## Work item
Give the lines again exactly as they appear, beginning at the one with "Instruction: Tap the location" and ending at the last line of the records.

## The records
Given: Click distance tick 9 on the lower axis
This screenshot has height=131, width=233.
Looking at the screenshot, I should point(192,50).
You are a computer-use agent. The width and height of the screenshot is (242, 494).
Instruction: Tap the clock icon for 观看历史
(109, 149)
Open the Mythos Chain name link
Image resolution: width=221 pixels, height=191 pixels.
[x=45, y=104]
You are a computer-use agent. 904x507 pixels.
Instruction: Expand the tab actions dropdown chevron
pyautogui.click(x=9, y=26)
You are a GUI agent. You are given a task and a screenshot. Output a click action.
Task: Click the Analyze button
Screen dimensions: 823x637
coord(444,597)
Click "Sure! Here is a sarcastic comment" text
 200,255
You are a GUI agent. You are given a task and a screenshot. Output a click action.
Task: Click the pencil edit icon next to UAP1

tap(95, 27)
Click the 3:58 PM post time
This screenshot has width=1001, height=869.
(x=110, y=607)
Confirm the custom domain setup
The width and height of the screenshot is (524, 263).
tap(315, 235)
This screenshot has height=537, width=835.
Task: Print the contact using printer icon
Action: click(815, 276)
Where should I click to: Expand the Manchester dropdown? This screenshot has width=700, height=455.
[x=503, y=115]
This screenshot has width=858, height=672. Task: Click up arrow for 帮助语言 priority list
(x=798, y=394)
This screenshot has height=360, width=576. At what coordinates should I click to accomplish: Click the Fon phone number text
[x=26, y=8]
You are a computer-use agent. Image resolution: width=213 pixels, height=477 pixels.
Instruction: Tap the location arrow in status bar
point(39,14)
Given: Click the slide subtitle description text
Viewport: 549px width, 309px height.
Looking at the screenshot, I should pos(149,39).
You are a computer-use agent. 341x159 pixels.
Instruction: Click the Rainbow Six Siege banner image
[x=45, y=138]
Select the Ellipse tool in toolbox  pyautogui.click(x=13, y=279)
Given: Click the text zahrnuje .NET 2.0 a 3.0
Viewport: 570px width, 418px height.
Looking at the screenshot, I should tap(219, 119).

## Finished exercise
Instruction: Tap the location arrow in status bar
point(39,14)
Given: Click the slide subtitle description text
Viewport: 549px width, 309px height.
Looking at the screenshot, I should pos(149,39).
You are a computer-use agent. 341x159 pixels.
Instruction: Click the Rainbow Six Siege banner image
[x=45, y=138]
Select the Ellipse tool in toolbox  pyautogui.click(x=13, y=279)
Given: Click the text zahrnuje .NET 2.0 a 3.0
Viewport: 570px width, 418px height.
Looking at the screenshot, I should tap(219, 119).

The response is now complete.